Preis für französischen Menschenrechtler Kouchner

Urkunde und Teppich: Tilmann Zülch (rechts), Generalsekretär der Gesellschaft für bedrohte Völker, zeichnete den früheren französischen Außenminister und Mitgründers der Ärzte ohne Grenzen, Bernhard Kouchner, für sein Engagement aus.

Göttingen. Der frühere Außenminister von Frankreich, Bernard Kouchner (74), wurde in Göttingen für sein ehrenamtliches Engagement mit dem Vicro-Gollancz-Prei geehrt und rief dazu auf, die Ebola-Epidemie in Westafrika zu bekämpfen, der immer mehr Menschen zum Opfer fallen.

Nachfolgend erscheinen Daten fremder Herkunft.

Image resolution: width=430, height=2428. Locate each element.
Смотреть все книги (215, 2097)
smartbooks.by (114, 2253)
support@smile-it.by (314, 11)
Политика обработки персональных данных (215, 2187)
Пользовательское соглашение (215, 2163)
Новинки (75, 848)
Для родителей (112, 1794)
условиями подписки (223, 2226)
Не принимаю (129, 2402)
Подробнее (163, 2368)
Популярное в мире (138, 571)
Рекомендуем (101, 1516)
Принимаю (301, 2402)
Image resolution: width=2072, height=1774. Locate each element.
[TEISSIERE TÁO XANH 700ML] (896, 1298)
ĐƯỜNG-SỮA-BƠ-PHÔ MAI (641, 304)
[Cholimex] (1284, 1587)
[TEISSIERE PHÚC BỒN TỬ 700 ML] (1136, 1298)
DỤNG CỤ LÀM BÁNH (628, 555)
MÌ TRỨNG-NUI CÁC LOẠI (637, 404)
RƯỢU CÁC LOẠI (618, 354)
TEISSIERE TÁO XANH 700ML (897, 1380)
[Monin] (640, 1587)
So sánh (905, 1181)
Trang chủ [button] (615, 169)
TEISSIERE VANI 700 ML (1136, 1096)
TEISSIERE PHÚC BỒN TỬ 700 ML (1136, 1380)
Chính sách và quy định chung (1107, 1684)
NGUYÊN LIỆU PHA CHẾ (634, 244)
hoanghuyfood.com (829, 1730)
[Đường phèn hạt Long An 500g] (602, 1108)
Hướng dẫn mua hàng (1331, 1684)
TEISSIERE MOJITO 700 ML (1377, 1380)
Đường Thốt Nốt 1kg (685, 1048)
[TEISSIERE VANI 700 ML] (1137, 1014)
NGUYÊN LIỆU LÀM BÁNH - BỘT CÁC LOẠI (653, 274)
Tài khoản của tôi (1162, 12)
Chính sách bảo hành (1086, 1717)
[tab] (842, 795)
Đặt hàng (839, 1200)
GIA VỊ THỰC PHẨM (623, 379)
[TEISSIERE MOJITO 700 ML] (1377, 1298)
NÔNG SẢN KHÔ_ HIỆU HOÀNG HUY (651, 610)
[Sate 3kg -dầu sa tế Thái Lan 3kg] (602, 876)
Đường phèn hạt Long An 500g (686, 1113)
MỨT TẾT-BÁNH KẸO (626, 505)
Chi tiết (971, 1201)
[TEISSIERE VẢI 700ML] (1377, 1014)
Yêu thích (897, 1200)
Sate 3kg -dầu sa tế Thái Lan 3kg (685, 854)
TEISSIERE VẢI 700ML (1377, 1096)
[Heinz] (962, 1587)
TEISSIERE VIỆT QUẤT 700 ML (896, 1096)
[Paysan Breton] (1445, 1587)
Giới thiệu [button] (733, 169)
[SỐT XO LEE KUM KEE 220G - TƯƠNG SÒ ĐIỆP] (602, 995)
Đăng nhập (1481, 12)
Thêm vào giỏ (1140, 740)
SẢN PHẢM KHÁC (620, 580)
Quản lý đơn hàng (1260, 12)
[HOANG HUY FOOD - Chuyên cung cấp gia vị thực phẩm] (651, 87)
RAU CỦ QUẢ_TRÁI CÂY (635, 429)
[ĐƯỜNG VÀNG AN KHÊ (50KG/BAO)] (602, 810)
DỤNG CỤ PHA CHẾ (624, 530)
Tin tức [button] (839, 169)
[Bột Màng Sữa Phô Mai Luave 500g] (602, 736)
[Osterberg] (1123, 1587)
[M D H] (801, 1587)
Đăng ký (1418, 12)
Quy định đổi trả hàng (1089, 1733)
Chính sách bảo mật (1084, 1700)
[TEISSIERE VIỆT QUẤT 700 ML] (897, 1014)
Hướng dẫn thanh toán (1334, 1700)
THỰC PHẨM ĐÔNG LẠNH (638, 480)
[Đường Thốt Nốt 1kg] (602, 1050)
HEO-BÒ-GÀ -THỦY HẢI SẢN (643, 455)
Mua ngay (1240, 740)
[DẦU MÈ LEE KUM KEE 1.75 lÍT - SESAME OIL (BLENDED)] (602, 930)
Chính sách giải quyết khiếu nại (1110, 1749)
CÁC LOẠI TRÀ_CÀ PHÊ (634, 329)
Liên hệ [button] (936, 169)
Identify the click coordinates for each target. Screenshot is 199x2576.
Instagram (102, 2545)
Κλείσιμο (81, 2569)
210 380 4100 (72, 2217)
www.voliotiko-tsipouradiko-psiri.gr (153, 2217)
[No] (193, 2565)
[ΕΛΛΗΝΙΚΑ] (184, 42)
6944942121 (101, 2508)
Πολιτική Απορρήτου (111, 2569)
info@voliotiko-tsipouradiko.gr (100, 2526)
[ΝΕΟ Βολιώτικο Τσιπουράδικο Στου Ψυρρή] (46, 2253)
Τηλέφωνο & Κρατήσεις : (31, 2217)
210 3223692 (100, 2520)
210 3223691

„Wir dürfen nicht wegschauen“, forderte er in der Aula der Universität am Wilhelmplatz. Dort war der Mitbegründer der Nichtregierungsorganisationen „Ärzte ohne Grenzen“ und „Ärzte der Welt“ zuvor von Tilmann Zülch, dem Generalsekretär der in Göttingen ansässigen Gesellschaft für bedrohte Völker, mit dem Victor-Gollancz-Preis ausgezeichnet worden.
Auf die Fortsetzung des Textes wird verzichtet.